-------- Selected excerpt

So, I'm in therapy. It should probably come as no surprise, given what I have gone through over the past...29 years. But it is especially poignant to jump into treatment for the first time after the death of my dear father and in the middle of my Master's degree in clinical social work. It certainly is a necessary adventure to take, and I'm happy to share some of it here with you all. I can't and won't share it all here, only that which I'm comfortable enough to open up about publicly. Hell, I'd open up to just about anyone, but as you will see, I'm working on boundaries, and now, I'm setting one for myself.
My history with therapy is quite long, although I am very used to and comfortable sitting on the "other" side of the treatment room. I even told my therapist when we started, "I'm much more comfortable sitting where you're sitting now, so this is going to be a challenge for me." He grinned, and I was unsure of what to think about him, about the place, about what I was doing. I was not a skeptic about the benefits of therapy. I was skeptical about my ability to dig deep and work on myself, to be challenged, and if I even trusted this guy to facilitate this adventure. Let me tell you, though, I have landed in a very caring, loving place with a beautiful therapeutic dynamic that is already helping. Did I mention that all of this is happening in Hebrew? I'm pushing all boundaries of my comfort, but you know? It's good. It's beautiful. And it's making me even stronger. I think a #wadestrong is appropriate here.

----------------
-------- Data

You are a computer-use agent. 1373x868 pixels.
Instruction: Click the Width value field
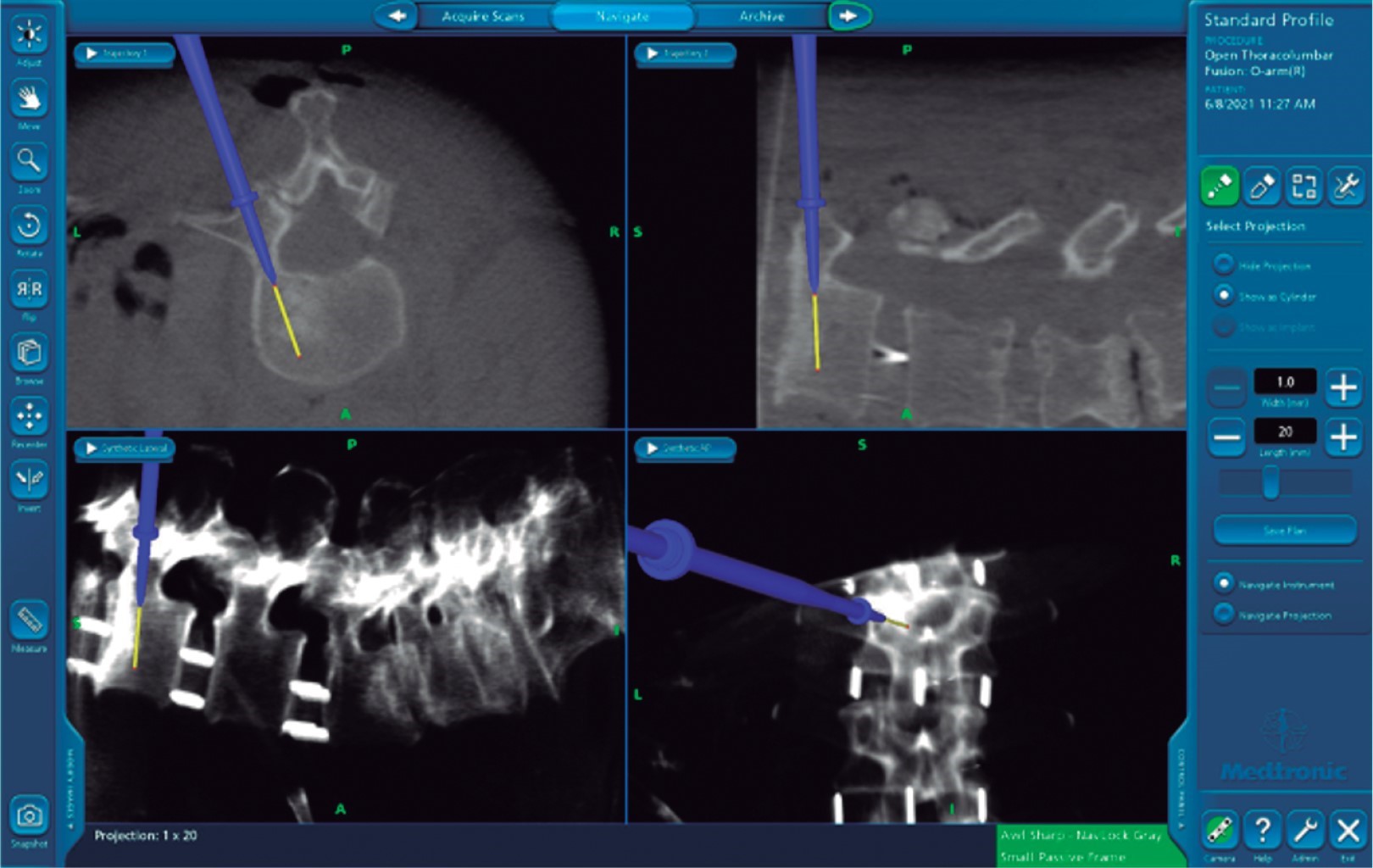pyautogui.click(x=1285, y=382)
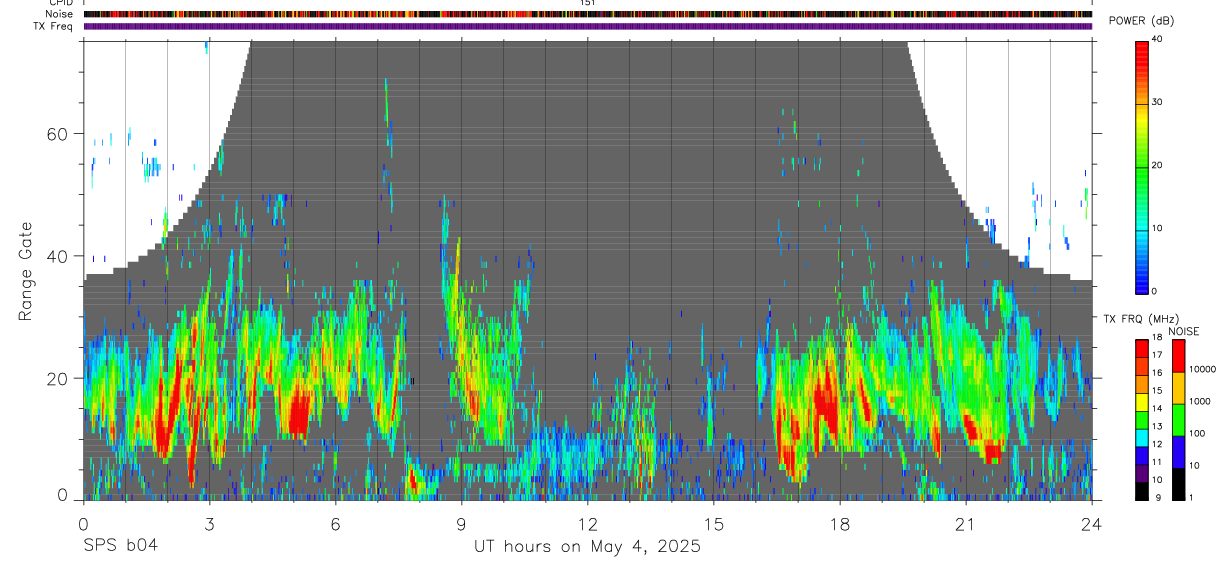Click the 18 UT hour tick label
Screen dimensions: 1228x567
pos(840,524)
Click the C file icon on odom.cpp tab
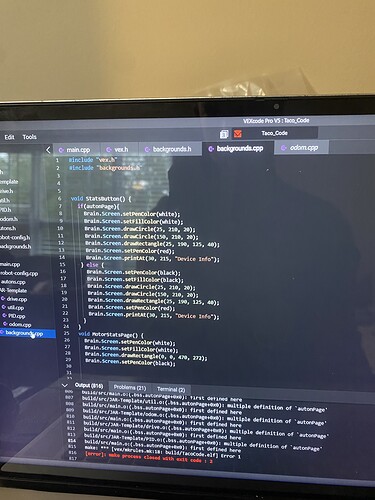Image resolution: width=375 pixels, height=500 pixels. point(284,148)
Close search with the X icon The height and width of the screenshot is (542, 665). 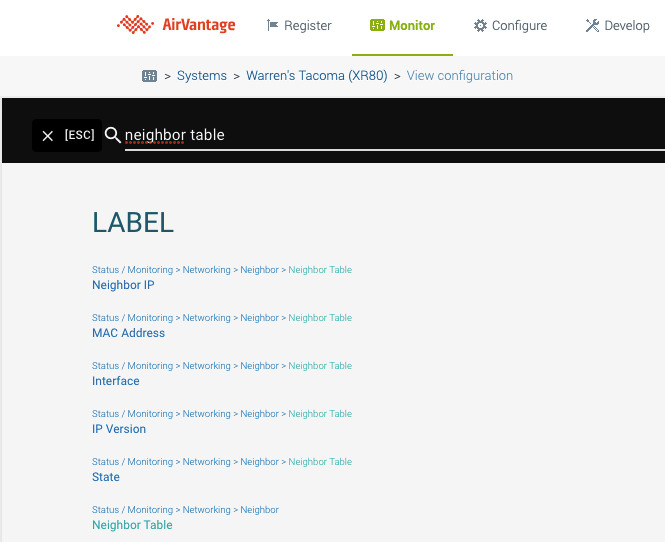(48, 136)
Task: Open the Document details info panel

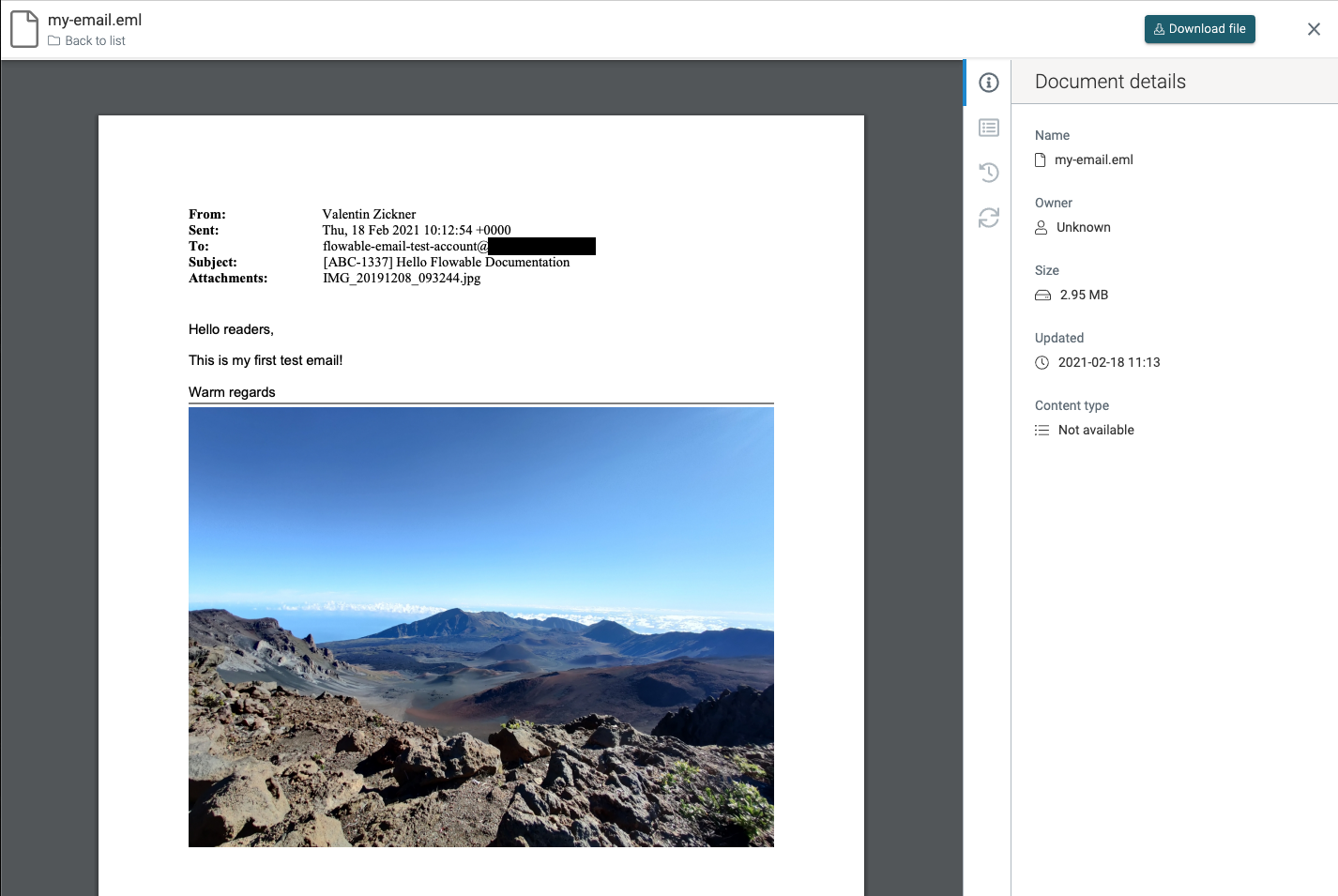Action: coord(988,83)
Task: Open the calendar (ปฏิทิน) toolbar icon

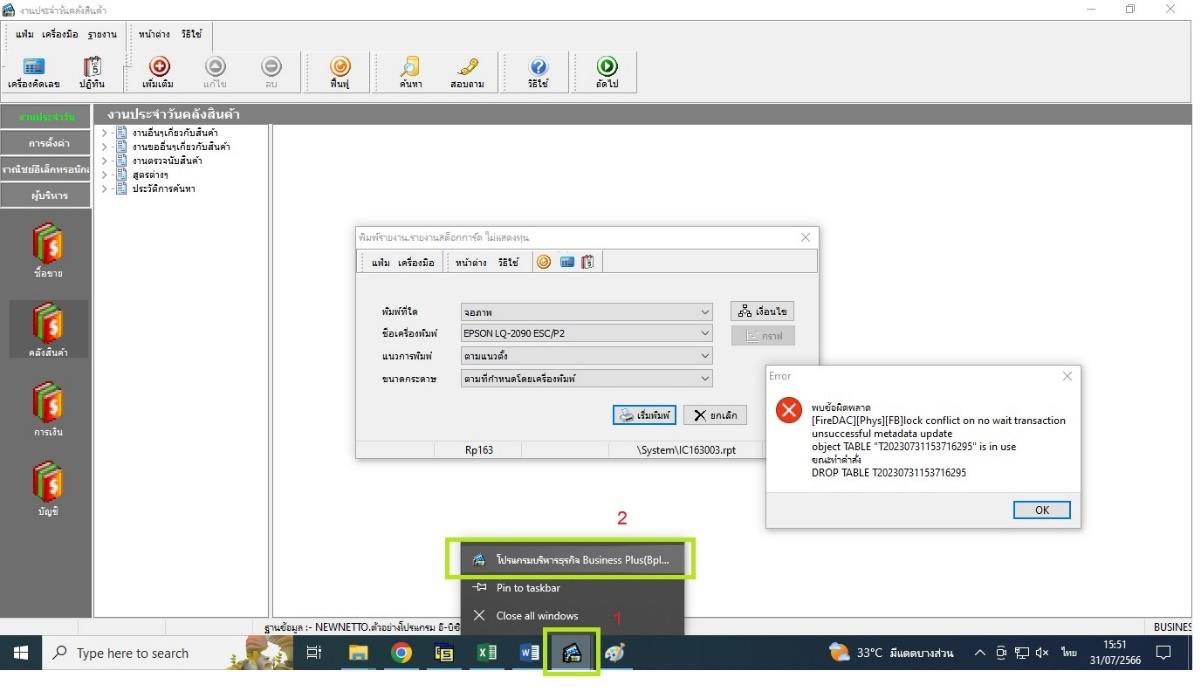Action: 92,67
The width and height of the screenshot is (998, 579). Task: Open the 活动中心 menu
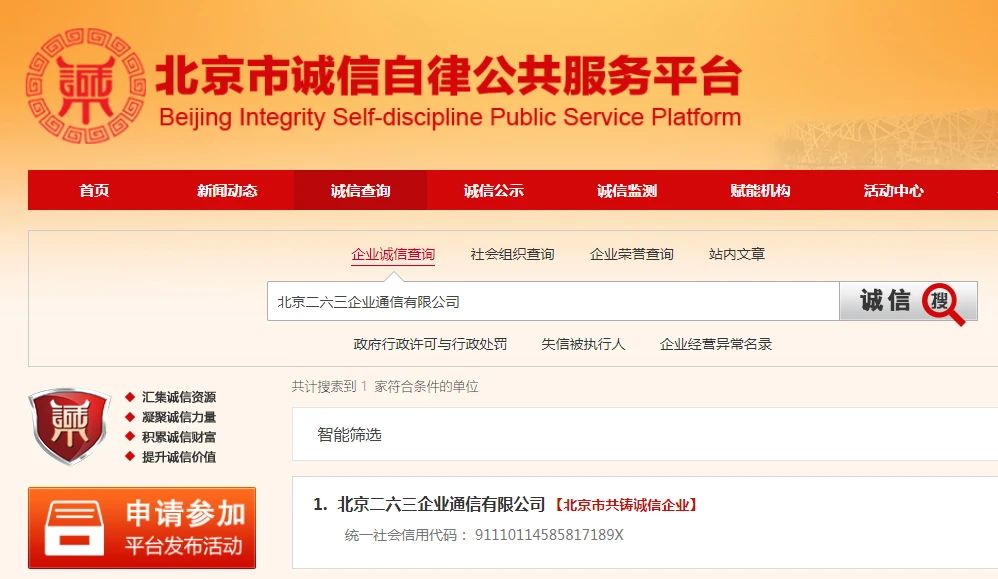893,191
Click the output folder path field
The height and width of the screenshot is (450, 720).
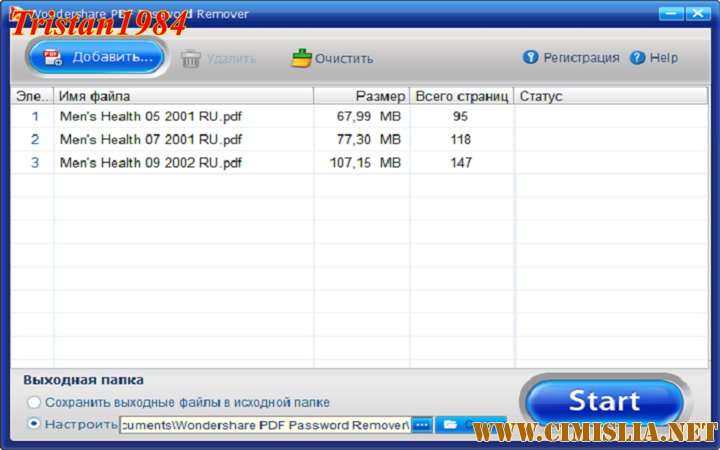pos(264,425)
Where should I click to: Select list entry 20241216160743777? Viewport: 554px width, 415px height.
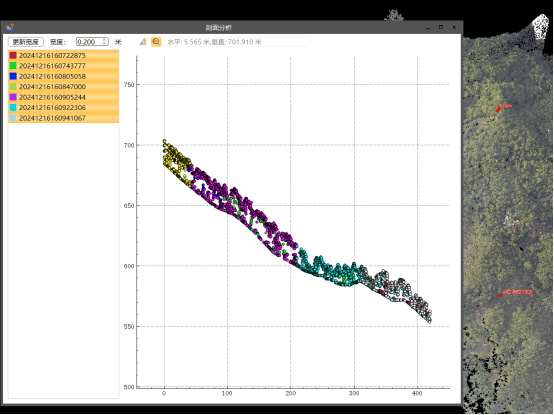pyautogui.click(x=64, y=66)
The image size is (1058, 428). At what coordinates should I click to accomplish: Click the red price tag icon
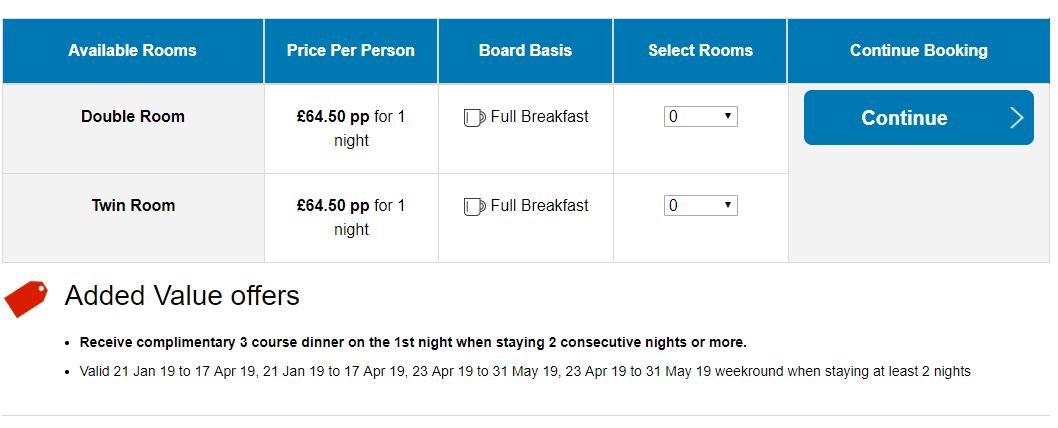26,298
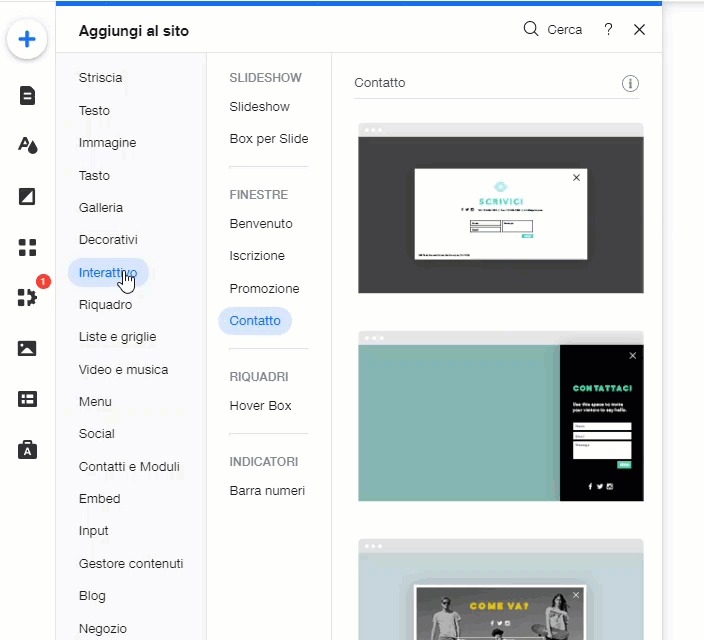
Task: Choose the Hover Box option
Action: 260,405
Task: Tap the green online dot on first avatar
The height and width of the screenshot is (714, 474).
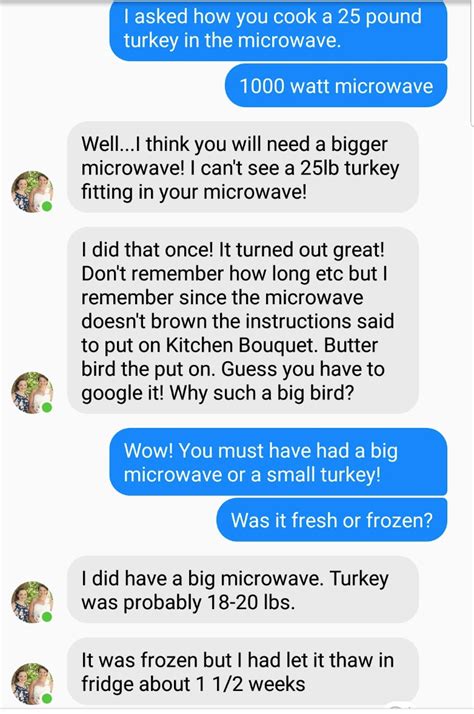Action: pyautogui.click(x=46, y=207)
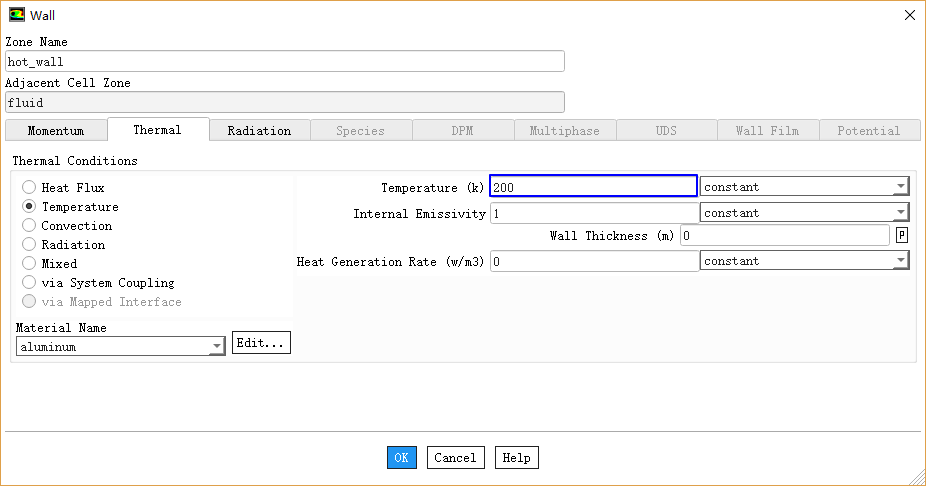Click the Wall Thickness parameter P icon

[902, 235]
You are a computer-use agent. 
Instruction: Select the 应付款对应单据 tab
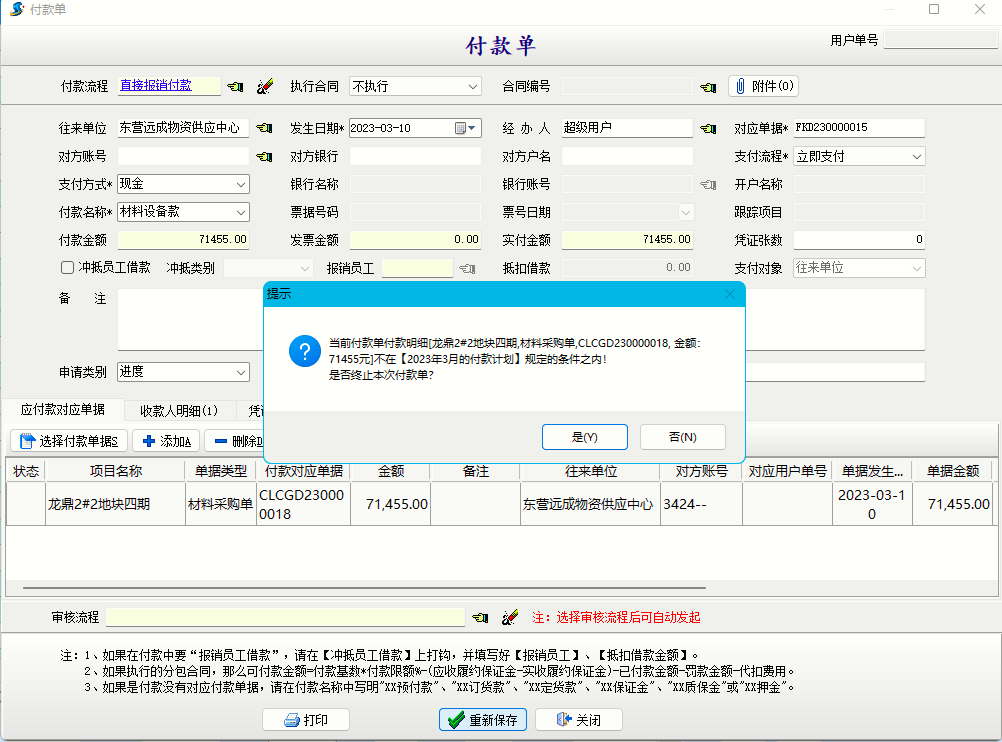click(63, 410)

----------------

Write the next part of the therapy post, picking up after its last sentence. The rows stand apart from the therapy post and are unrelated material.

I'm working very hard on setting appropriate boundaries for myself and learning when to say no. For so long, I have been hell-bent on pleasing everyone...except for myself. I've done anything and everything to make others happy, and there are some in my life who deeply deserve this selflessness (here's looking at you, Yagel!), but there are a lot of others along the way who haven't deserved it, and who have abused it. It is a powerful thing to learn how to say "no" basically for the first time. It literally lifts weight off of your chest - you feel freer. It's such a simple and such a smart thing that I have to ask why I didn't do it earlier. But, if we're going there, I can also ask why did I stay in an abusive relationship for four years too long, why are my neighbors' kids assholes, and why on earth is s/he wearing that? My point is, it's a question that won't get me vary far, as it's not something I can change. Israelis love saying this phrase, and it's appropriate here, "What was was was was." (And I have to teach this language?!)
With this inability to say no and to know my boundaries, I have also deeply wounded my self-worth. Ninety percent of the time, I can tell you just how much of a badass I am. That other ten percent that catches me off guard and finds me at my lowest, however, is painful. Very painful. And it's usually influenced by the actions, behavior, and words of others. Why I have given people that power, again is a question from that list of "Best not to ask..." The main thing is that I'm working on it. And fuck, it's hard. But now that I'm aware of it, I am much more in control of me, Megan, the one that matters in this equation.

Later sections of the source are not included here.